Kosten der Energiewende: Das Billionending

Minister Peter Altmaier bezifferte die Kosten der Energiewende einst auf eine Billion Euro. Die Geschichte eines Rufmords.

Gar nicht so teuer, dieser Windstrom. Bild: dpa

Am 11. Mai war Deutschland plötzlich Weltmeister. An diesem Sonntag kam der Strom im deutschen Netz zu fast drei Vierteln aus Sonne und Wind. Gemerkt hat es niemand, gefeiert erst recht nicht. Im Gegenteil: Die allgemeine Begeisterung für dieses Projekt „von der Dimension der Mondlandung oder der deutschen Einheit“ (der damalige CDU-Umweltminister Peter Altmaier) war verflogen.
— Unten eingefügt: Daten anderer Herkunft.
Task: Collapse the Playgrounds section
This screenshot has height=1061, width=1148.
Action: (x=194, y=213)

Deutschland redet nicht mehr über den Umbau der Industriegesellschaft, die Chancen für grünes Wachstum und grüne Jobs, den Klimaschutz oder seine Vorbildrolle für andere Länder bei der „großen Transformation.“ Deutschland redet darüber, wie verdammt teuer das alles angeblich ist.
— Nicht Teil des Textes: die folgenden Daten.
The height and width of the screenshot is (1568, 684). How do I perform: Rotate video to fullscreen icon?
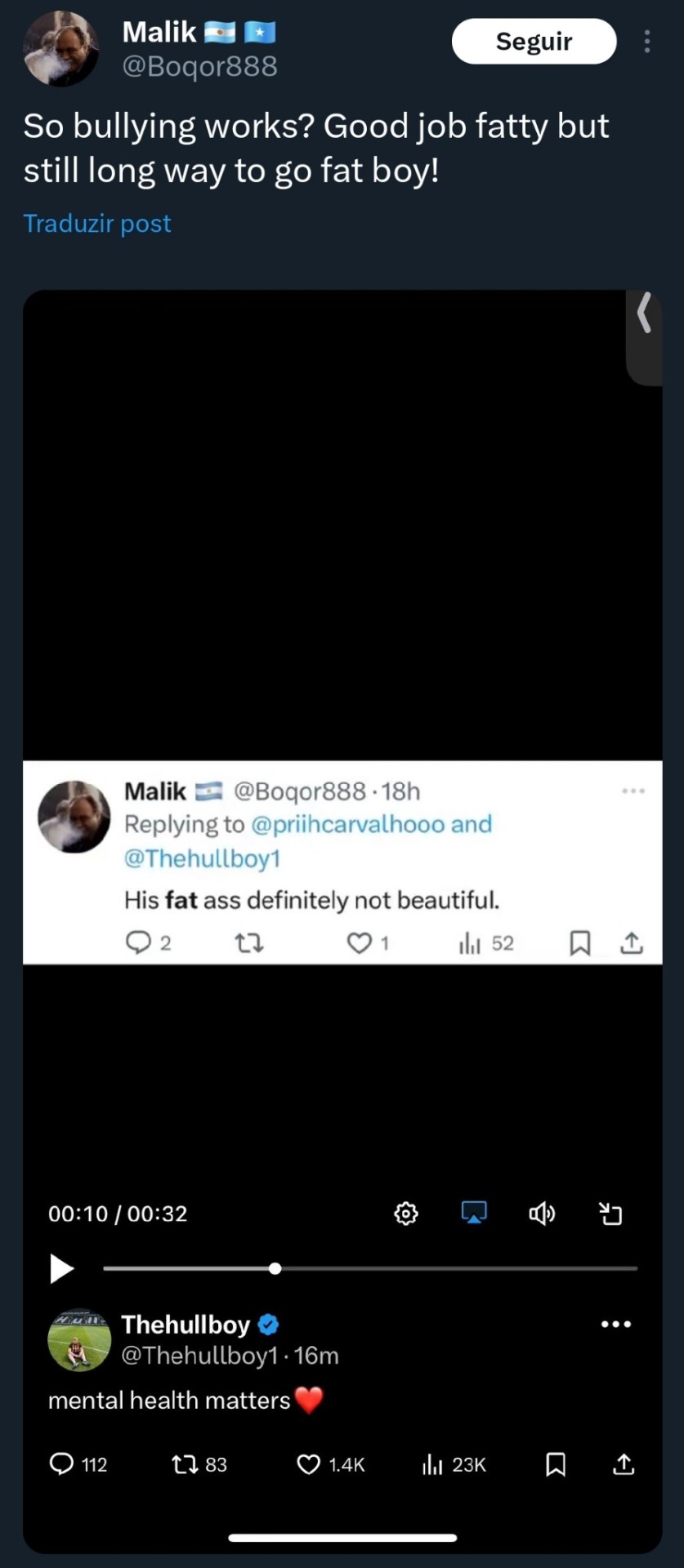click(610, 1214)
Die Debatte ist ein Lehrstück darüber, was passiert, wenn die Politik versagt, wenn Medien hemmungslos polarisieren und wenn Lobbys zu erfolgreich sind: Wenn die Vision Alltag wird, reden alle nur noch über das Preisschild.
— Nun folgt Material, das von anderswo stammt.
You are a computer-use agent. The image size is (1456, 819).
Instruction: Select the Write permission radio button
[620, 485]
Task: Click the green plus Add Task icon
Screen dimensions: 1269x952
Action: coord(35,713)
Und das steht seit dem 20. Februar 2013 quasi regierungsamtlich fest: Bis 2040 könnten sich „die Kosten der Energiewende und des Umbaus unserer Energieversorgung auf rund eine Billion Euro summieren, wenn sich nichts ändert“, sagt da Peter Altmaier in einem Interview mit der FAZ.

Totengräber des Ökostroms

Die plakative Zahl hat der Minister selbst aus verschiedenen Quellen seines Ministeriums zusammengerechnet und sie macht schnell die Runde: 1.000 Milliarden für Einspeisevergütung, Netzausbau, Speicher, Forschung, Häuserdämmung und Elektroautos. „Die Summe war sogar noch höher“, sagt Altmaier heute. Im Gespräch waren eher 1,2 Billionen.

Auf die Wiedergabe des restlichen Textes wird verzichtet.